Data shown:
-=-=-
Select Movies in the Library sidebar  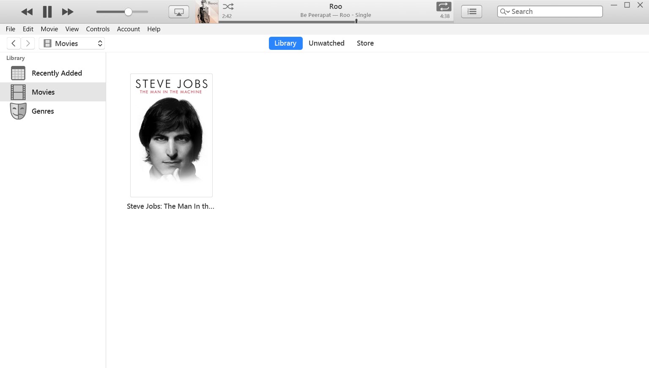coord(43,92)
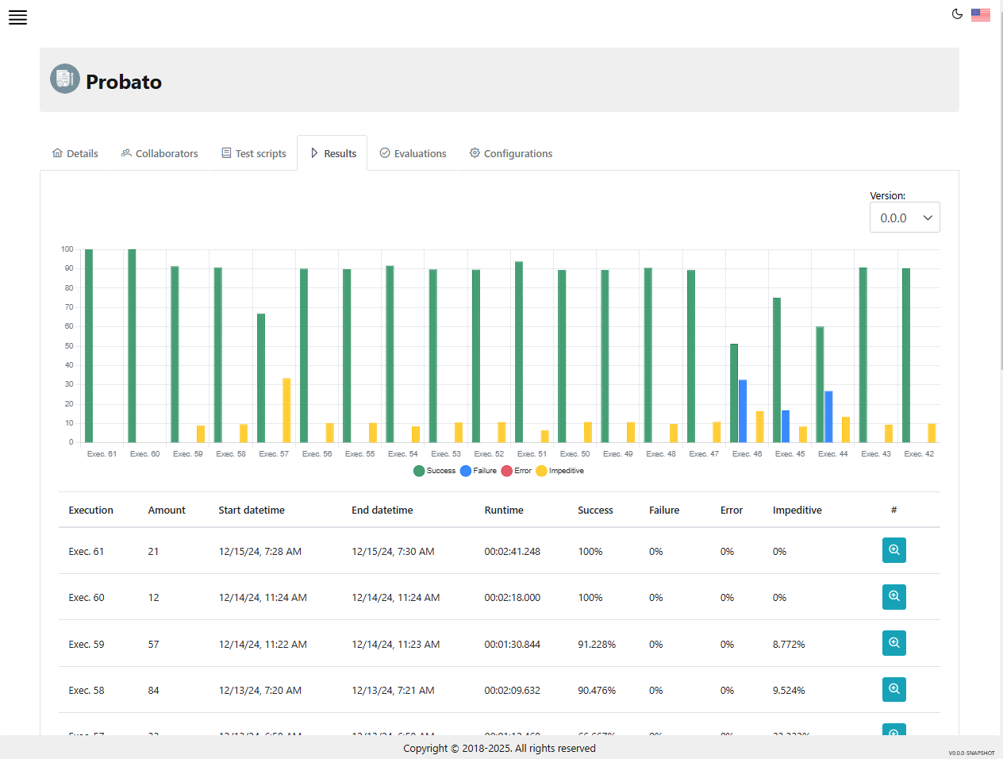Open the hamburger navigation menu
Viewport: 1003px width, 759px height.
point(17,17)
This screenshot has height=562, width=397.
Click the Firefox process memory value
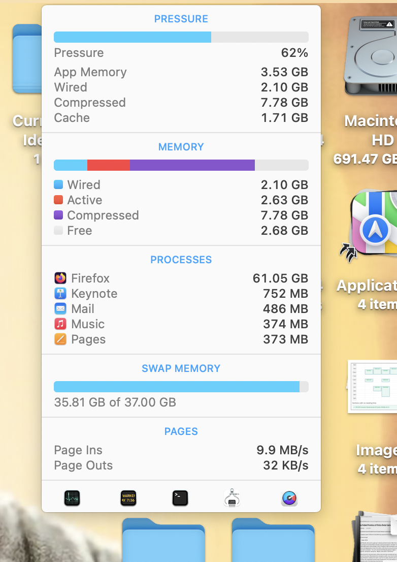(x=281, y=278)
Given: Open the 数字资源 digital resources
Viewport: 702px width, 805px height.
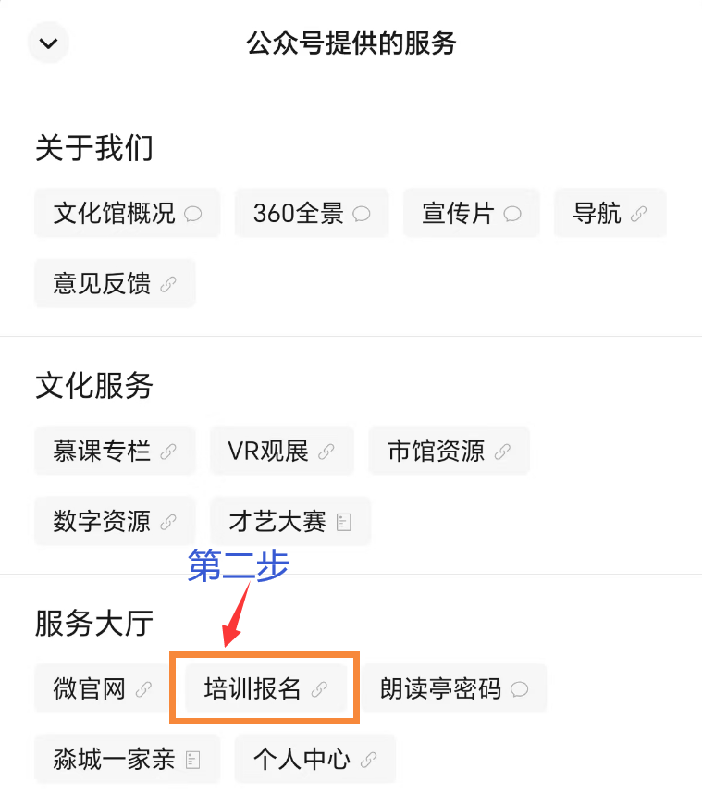Looking at the screenshot, I should pos(104,522).
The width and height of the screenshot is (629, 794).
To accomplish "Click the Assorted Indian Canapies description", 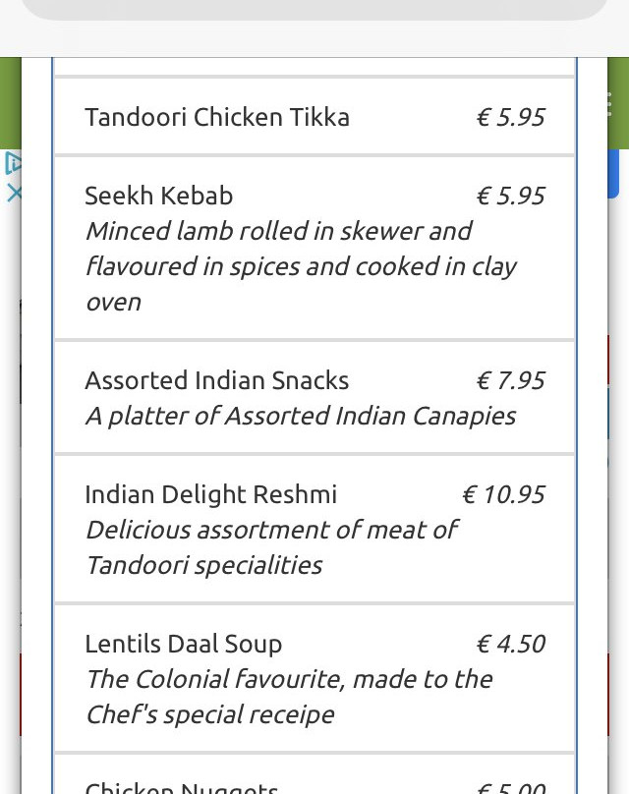I will click(x=301, y=416).
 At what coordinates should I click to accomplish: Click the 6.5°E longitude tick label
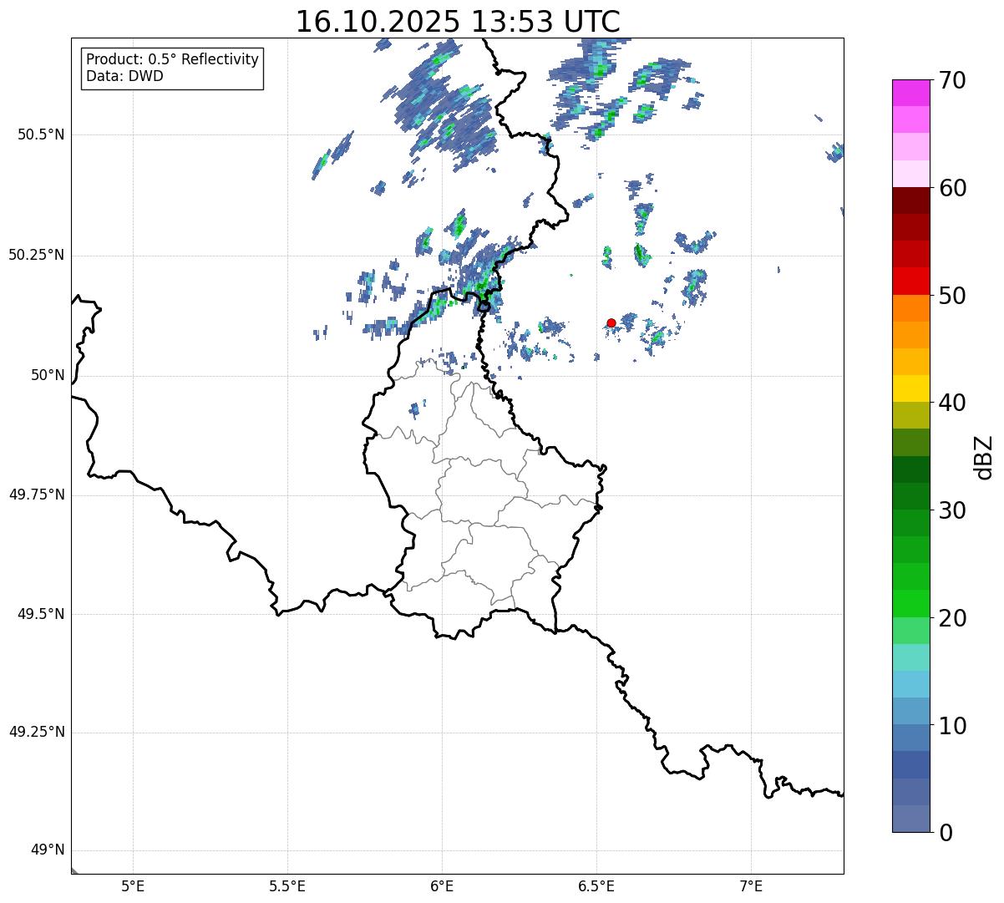click(x=596, y=885)
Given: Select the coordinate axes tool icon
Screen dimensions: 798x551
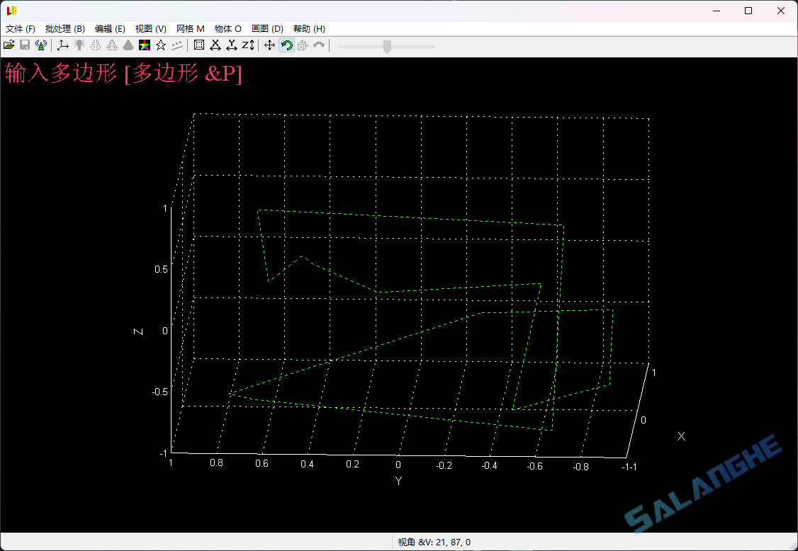Looking at the screenshot, I should 62,45.
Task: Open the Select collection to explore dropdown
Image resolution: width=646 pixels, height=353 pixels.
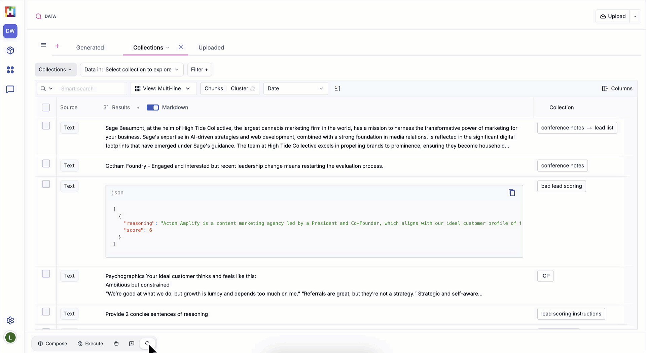Action: pyautogui.click(x=132, y=70)
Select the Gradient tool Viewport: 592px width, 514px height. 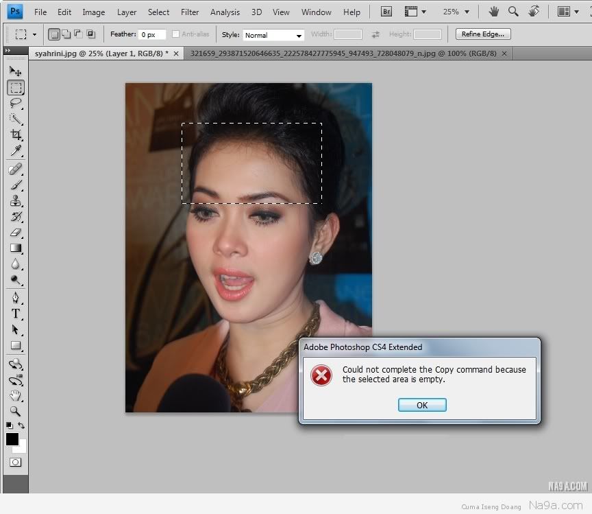[x=15, y=248]
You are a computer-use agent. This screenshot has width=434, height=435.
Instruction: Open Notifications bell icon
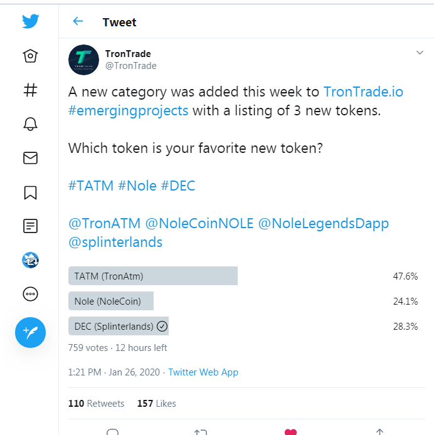tap(30, 123)
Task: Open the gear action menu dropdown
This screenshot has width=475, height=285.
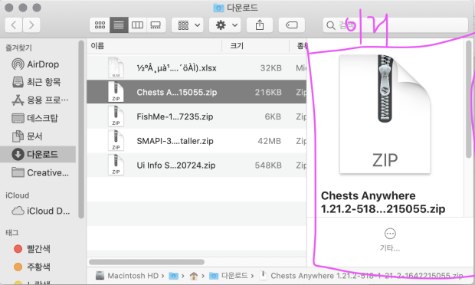Action: tap(224, 25)
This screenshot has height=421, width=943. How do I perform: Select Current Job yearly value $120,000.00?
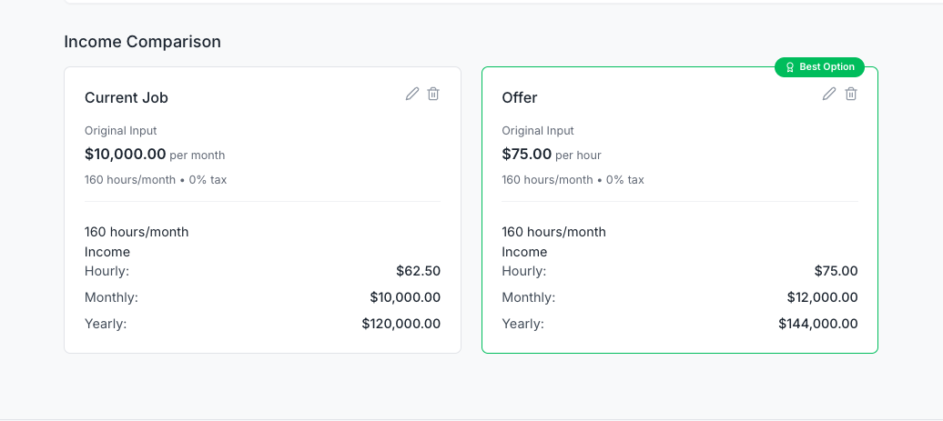401,324
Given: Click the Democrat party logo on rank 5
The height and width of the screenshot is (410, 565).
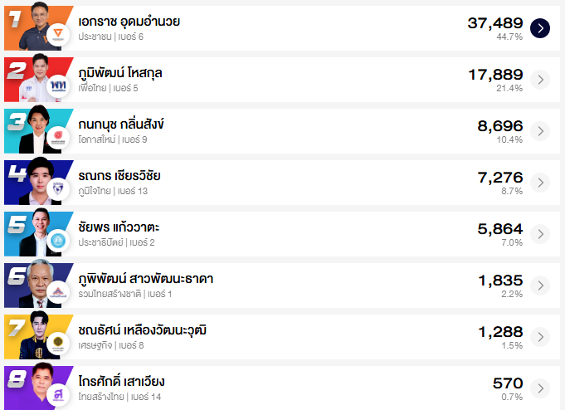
-=-=-
Exercise description: Only the number is wanted: how many lines in the preceding entries hold the string "Task"?

Reply: 2